··· SUPPLIED DATA
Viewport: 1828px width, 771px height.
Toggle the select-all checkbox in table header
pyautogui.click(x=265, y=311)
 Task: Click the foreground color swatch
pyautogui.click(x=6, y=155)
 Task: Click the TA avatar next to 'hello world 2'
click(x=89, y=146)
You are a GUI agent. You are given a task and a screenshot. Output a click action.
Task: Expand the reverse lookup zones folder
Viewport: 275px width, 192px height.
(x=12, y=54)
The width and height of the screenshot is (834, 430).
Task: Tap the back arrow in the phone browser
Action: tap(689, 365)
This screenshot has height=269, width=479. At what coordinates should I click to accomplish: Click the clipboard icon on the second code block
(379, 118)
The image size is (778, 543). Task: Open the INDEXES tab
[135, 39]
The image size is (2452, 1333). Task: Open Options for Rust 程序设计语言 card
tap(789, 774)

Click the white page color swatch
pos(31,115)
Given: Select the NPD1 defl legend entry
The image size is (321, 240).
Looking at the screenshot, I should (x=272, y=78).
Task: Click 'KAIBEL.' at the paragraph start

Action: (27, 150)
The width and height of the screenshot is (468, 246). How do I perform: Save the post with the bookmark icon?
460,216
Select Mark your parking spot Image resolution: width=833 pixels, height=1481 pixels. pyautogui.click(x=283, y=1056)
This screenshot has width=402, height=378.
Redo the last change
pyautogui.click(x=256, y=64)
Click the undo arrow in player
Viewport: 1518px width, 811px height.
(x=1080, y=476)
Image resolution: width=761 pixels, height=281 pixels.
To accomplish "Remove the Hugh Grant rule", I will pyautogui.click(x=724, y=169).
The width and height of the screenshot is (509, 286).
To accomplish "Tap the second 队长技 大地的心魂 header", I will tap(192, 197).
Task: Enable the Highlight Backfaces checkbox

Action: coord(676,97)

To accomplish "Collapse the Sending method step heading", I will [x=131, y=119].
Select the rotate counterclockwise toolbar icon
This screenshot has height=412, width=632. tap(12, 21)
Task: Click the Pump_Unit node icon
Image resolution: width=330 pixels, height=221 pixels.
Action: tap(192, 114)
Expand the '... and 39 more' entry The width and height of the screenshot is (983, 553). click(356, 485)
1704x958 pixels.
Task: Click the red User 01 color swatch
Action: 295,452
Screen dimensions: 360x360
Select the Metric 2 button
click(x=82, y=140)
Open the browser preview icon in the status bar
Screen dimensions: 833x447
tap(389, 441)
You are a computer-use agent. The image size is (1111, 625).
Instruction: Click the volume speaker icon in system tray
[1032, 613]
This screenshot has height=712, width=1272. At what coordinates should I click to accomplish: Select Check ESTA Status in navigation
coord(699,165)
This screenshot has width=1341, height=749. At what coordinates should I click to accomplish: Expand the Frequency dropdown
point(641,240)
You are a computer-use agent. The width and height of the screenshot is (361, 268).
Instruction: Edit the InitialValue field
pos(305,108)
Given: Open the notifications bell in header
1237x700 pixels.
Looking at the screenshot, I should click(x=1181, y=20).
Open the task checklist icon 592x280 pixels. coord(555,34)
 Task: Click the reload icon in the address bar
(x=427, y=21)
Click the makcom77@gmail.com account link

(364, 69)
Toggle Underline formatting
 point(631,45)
······
* GOAL *
List every line of the records above that contains the string "accomplish", treating uppercase and lowercase as different.

* EXERCISE RESULT *
This screenshot has height=269, width=479. At what coordinates should I click to accomplish: Click the clipboard icon on the second code block
To accomplish "Remove the Hugh Grant rule", I will pyautogui.click(x=724, y=169).
To accomplish "Tap the second 队长技 大地的心魂 header", I will tap(192, 197).
To accomplish "Collapse the Sending method step heading", I will [x=131, y=119].
This screenshot has height=712, width=1272. At what coordinates should I click to accomplish: Select Check ESTA Status in navigation
This screenshot has width=1341, height=749. At what coordinates should I click to accomplish: Expand the Frequency dropdown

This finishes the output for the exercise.